Dal 1705 l'Accademia adotta come proprio emblema un triangolo equilatero, costituito da pennello, stecca e compasso, per esprimere la pari dignità ed unità delle tre arti: pittura, scultura ed architettura, sotto l'egida del disegno, come ribadito dal motto oraziano "aequa potestas" che lo accompagna. Nei secoli l'emblema accademico, pur sostanzialmente invariato, assume forme diverse fino alla trasformazione, nel 1934, con l'adozione di un medaglione con l'immagine di San Luca che dipinge, ancora oggi simbolo dell'istituzione accademica al pari del triangolo equilatero.

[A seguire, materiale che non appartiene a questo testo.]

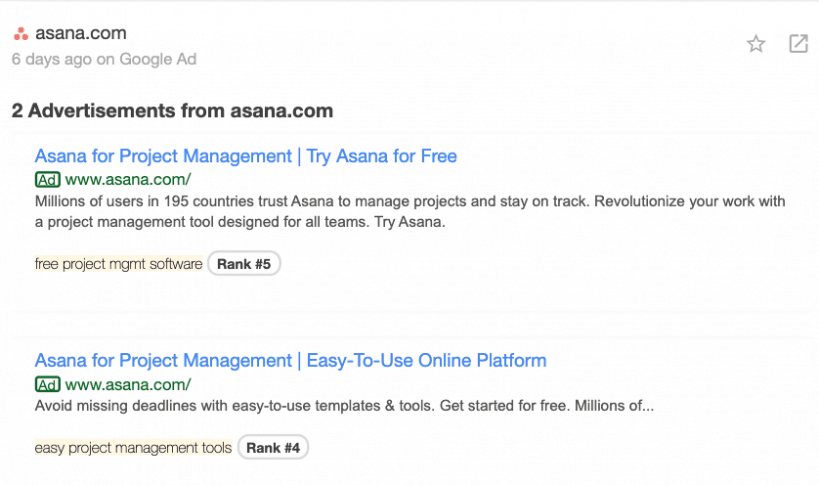The width and height of the screenshot is (819, 485).
Task: Click '2 Advertisements from asana.com' heading
Action: click(172, 111)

Il corpo accademico è articolato secondo le tre classi di pittura, scultura ed architettura ed è costituito complessivamente da novanta Accademici Nazionali, trenta Accademici Stranieri, trentasei Accademici Cultori, ventiquattro Accademici Benemeriti.

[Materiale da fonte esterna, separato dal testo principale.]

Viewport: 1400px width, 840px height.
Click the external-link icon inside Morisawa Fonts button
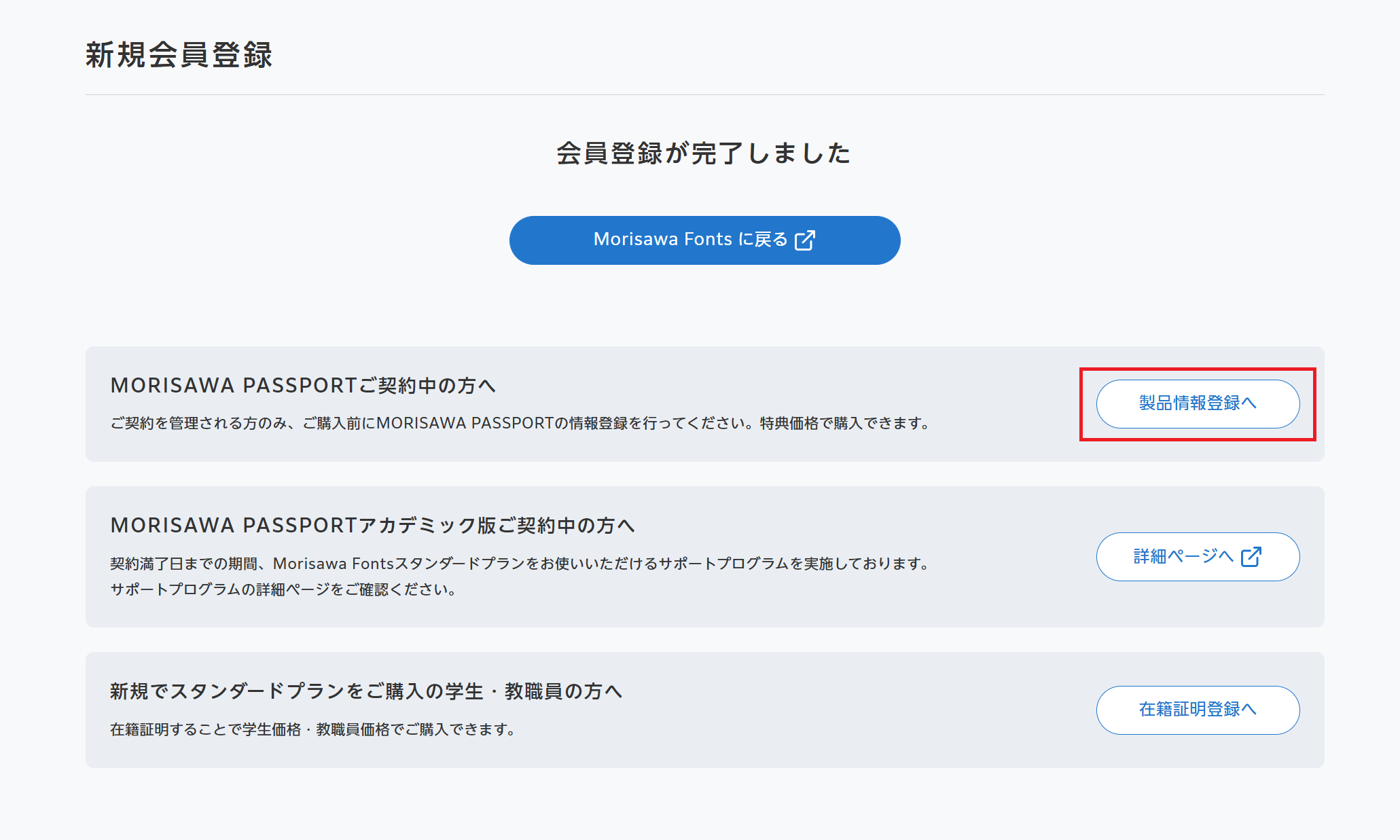(x=805, y=240)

L'Accademia di San Luca, assunto il titolo di Insigne e Pontificia nel XIX secolo, diventa dal 1872 Accademia Reale e, dal 1948, Nazionale.
Seguendo la tradizione dell'Accademia, in base a quanto ribadito anche dagli ultimi statuti, l'Istituzione promuove diverse attività culturali finalizzate alla valorizzazione delle belle arti. Nell'ambito di tali iniziative vengono curati la pubblicazione di volumi relativi all'Accademia e alla sua storia e l'allestimento di mostre negli spazi espositivi. Le opere delle collezioni accademiche (dipinti, sculture, disegni ed altro) sono restaurate e concesse in prestito in occasione di mostre nazionali ed internazionali.
Le sale accademiche sono utilizzate anche per la presentazione di libri e per lo svolgimento di conferenze e convegni. Particolare attenzione viene rivolta dall'Accademia ai giovani artisti e ai giovani studiosi mediante il conferimento di premi e borse di studio.

L'Accademia pubblica un Annuario e, ogni sei mesi, un Notiziario nel quale vengono sinteticamente illustrate le attività più recenti o di prossima realizzazione.